• **TASK INPUTS**:
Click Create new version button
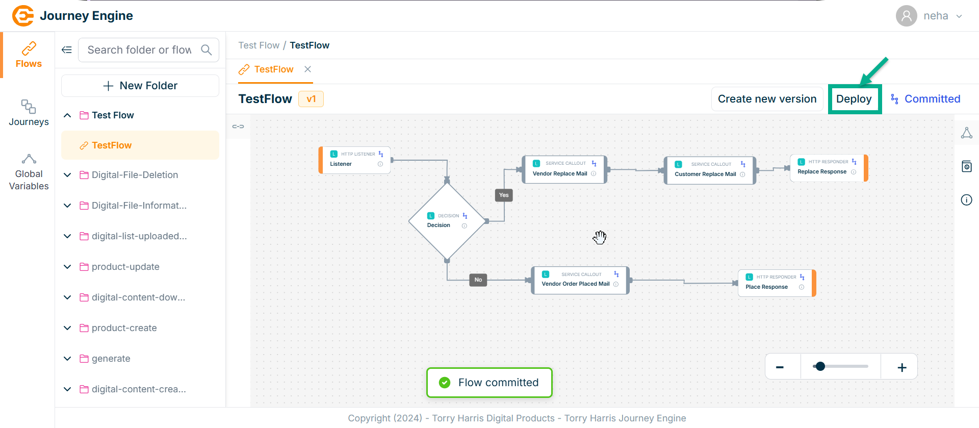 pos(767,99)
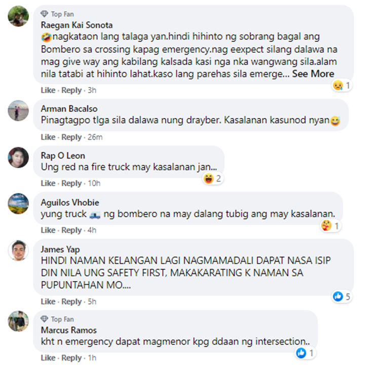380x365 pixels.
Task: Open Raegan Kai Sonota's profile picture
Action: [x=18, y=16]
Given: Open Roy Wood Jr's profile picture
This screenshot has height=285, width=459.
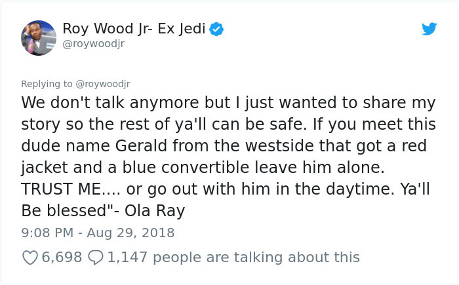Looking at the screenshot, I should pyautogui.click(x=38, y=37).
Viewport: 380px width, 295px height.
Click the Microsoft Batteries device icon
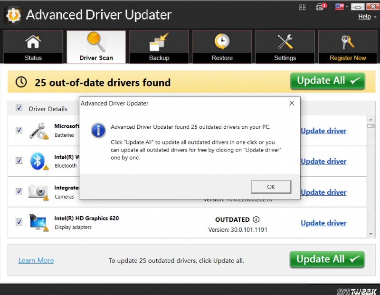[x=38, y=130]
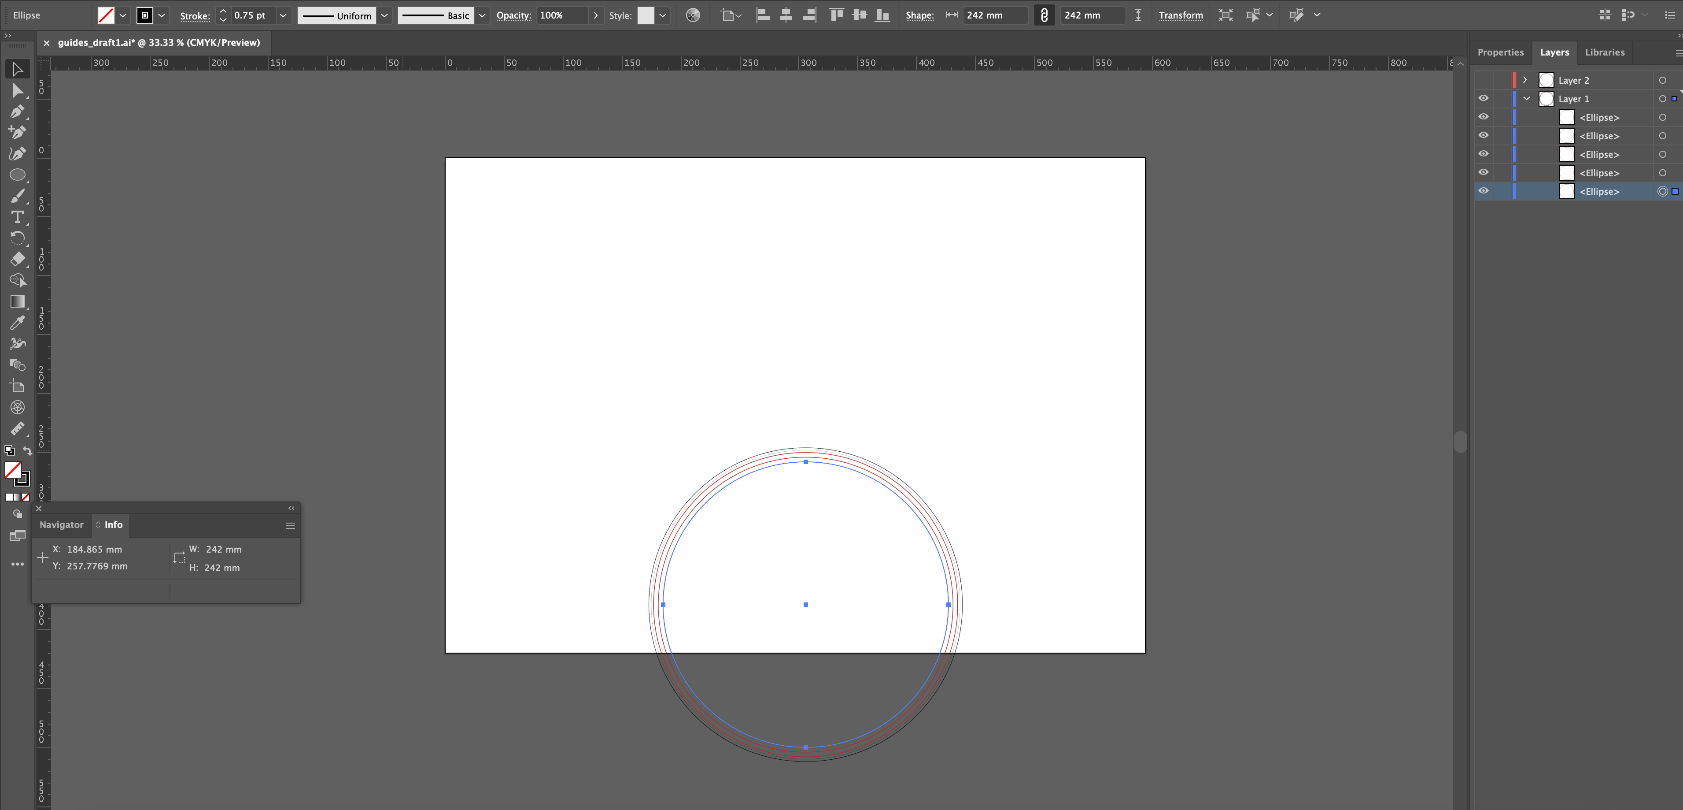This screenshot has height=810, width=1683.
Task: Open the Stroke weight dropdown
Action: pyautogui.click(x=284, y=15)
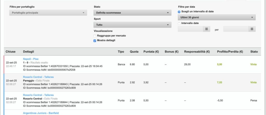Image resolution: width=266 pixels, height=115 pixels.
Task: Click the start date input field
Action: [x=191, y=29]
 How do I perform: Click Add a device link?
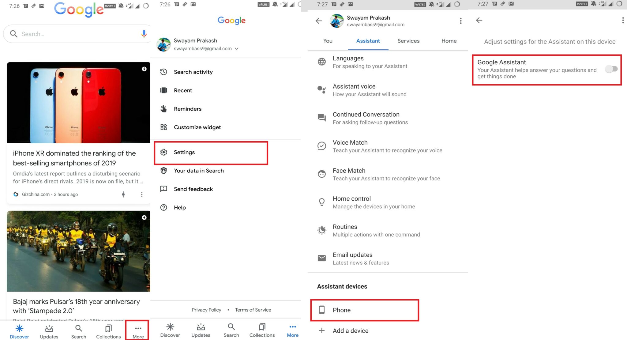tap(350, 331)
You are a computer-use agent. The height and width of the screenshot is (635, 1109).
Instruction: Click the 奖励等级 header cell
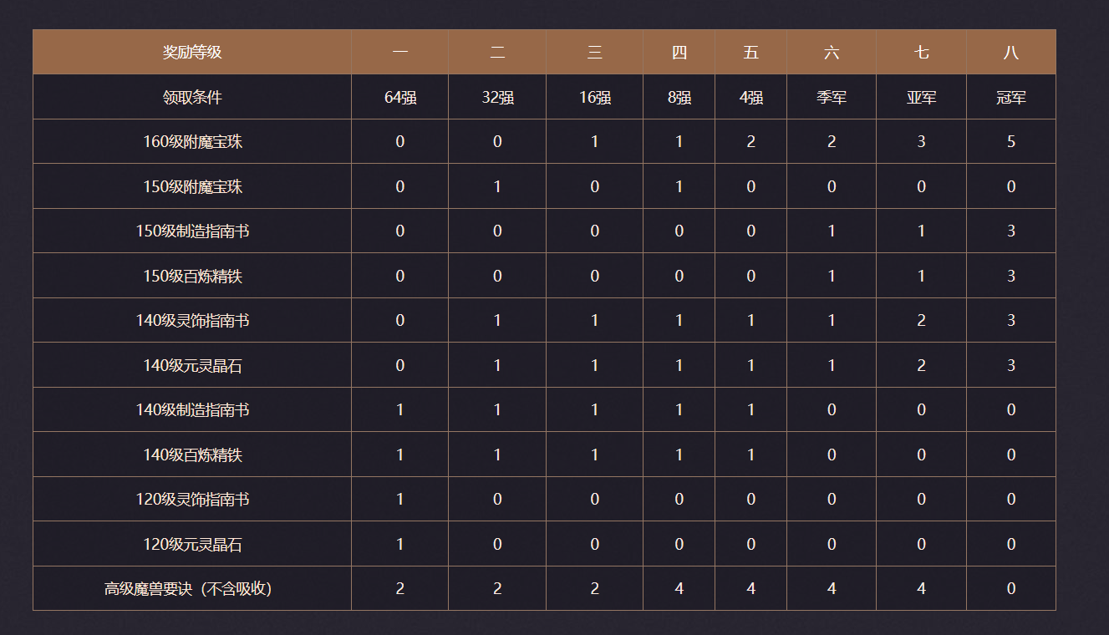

• **TASK TO CARRY OUT**: Make an exact copy of the records above, with the pictures left out.

• **YOUR SOLUTION**:
Click Create new version button
 pos(767,99)
380x365 pixels.
Task: Open Raegan Kai Sonota's profile picture
Action: [x=18, y=16]
Given: Open Roy Wood Jr's profile picture
This screenshot has height=285, width=459.
Looking at the screenshot, I should pyautogui.click(x=38, y=37).
Viewport: 380px width, 295px height.
Click the Microsoft Batteries device icon
[x=38, y=130]
This screenshot has height=810, width=1683.
Task: Open the Stroke weight dropdown
Action: pyautogui.click(x=284, y=15)
Image resolution: width=266 pixels, height=115 pixels.
Task: Click the start date input field
Action: [x=191, y=29]
 How do I perform: Click Add a device link?
tap(350, 331)
You are a computer-use agent. The height and width of the screenshot is (635, 1109).
Instruction: Click the 奖励等级 header cell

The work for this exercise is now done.